Required work: In the records below, find the line that contains "Task: Uncheck the checkbox for deal 7" and the line that contains "You are a computer-use agent. This", then retype exactly those two lines and every line between them.

[Stored items]
########################################

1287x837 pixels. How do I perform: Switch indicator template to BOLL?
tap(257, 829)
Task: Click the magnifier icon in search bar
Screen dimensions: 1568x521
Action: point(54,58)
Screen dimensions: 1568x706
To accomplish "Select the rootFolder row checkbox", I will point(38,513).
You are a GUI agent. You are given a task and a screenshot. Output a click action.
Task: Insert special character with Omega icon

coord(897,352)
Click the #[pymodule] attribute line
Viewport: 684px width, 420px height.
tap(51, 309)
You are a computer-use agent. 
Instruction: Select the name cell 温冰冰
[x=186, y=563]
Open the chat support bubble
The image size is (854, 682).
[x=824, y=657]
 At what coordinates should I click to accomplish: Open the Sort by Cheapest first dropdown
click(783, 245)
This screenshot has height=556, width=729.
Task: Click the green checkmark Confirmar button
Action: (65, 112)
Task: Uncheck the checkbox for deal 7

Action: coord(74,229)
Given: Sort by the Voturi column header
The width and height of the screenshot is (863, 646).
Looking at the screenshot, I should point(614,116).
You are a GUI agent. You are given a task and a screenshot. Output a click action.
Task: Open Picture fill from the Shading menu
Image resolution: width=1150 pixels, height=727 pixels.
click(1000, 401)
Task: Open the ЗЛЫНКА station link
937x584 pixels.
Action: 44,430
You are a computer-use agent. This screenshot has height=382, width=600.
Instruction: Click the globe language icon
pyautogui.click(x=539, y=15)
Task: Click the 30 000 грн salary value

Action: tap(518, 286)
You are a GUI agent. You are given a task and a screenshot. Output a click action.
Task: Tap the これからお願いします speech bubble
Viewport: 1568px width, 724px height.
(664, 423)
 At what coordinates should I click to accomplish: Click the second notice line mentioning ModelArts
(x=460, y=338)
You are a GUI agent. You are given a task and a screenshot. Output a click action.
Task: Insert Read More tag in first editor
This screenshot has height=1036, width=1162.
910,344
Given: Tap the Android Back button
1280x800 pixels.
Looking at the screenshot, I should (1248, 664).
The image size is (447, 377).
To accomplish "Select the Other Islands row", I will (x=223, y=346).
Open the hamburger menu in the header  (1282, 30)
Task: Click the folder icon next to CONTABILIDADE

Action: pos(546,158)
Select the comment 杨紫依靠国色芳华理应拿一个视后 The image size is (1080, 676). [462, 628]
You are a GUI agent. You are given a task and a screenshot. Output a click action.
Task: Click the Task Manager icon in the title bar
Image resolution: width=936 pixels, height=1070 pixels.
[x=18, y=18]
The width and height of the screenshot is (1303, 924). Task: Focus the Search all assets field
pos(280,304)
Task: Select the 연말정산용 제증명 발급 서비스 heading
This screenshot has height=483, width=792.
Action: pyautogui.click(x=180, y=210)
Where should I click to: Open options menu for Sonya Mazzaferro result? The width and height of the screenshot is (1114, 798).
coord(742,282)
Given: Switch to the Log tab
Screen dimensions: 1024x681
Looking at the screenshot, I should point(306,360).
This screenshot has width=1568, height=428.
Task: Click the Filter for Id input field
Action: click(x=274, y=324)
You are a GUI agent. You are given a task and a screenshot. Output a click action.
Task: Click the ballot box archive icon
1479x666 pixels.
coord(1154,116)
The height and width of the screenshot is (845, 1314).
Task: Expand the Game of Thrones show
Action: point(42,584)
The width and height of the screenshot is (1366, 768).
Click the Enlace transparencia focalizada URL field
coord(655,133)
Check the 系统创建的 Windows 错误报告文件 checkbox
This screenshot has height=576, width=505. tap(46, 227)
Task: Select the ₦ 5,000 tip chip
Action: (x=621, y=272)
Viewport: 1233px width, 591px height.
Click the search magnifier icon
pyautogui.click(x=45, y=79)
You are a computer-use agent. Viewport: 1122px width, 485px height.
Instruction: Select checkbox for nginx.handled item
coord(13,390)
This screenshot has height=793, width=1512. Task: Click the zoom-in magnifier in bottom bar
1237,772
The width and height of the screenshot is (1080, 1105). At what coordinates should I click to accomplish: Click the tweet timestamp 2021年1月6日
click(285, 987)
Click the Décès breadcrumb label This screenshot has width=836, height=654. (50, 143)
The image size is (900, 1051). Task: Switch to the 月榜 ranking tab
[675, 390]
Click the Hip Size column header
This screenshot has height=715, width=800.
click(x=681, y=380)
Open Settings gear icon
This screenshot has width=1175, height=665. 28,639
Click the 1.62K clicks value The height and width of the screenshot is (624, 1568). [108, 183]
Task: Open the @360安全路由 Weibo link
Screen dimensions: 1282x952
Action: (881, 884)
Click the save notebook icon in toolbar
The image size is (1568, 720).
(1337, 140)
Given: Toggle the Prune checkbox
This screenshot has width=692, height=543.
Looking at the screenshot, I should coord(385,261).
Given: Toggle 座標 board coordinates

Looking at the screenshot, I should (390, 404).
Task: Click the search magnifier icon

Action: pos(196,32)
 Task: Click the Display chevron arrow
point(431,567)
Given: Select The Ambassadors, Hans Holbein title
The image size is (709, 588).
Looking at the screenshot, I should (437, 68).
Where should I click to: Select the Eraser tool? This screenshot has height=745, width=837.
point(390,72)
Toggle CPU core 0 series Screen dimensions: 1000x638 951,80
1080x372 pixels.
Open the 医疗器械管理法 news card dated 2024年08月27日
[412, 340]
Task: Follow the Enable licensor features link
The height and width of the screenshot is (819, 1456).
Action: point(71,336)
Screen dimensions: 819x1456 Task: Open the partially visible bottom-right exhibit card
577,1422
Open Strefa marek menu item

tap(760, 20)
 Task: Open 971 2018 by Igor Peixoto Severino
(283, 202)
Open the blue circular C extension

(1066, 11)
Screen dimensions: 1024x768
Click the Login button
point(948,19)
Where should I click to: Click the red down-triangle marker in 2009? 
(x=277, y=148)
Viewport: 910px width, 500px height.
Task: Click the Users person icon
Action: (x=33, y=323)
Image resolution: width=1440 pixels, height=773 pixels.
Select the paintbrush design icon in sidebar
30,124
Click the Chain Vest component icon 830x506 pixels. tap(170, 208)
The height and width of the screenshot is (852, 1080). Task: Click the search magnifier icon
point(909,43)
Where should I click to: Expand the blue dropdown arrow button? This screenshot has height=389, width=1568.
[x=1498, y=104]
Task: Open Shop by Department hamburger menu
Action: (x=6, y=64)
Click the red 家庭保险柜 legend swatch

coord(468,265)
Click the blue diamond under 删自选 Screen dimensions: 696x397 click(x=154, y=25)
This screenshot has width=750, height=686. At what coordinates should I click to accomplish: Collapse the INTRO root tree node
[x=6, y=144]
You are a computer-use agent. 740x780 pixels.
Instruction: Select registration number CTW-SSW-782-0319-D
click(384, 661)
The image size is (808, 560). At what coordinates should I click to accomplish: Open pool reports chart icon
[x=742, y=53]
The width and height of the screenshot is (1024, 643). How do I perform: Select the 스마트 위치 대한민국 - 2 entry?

########################################

Output of the exercise:
Task: Uncheck the checkbox for deal 7

Action: coord(74,229)
Given: Sort by the Voturi column header
The width and height of the screenshot is (863, 646).
Looking at the screenshot, I should point(614,116).
You are a GUI agent. You are given a task and a screenshot. Output a click action.
Task: Open Picture fill from the Shading menu
Image resolution: width=1150 pixels, height=727 pixels.
click(1000, 401)
Task: Open the ЗЛЫНКА station link
937x584 pixels.
Action: 44,430
You are a computer-use agent. This screenshot has height=382, width=600.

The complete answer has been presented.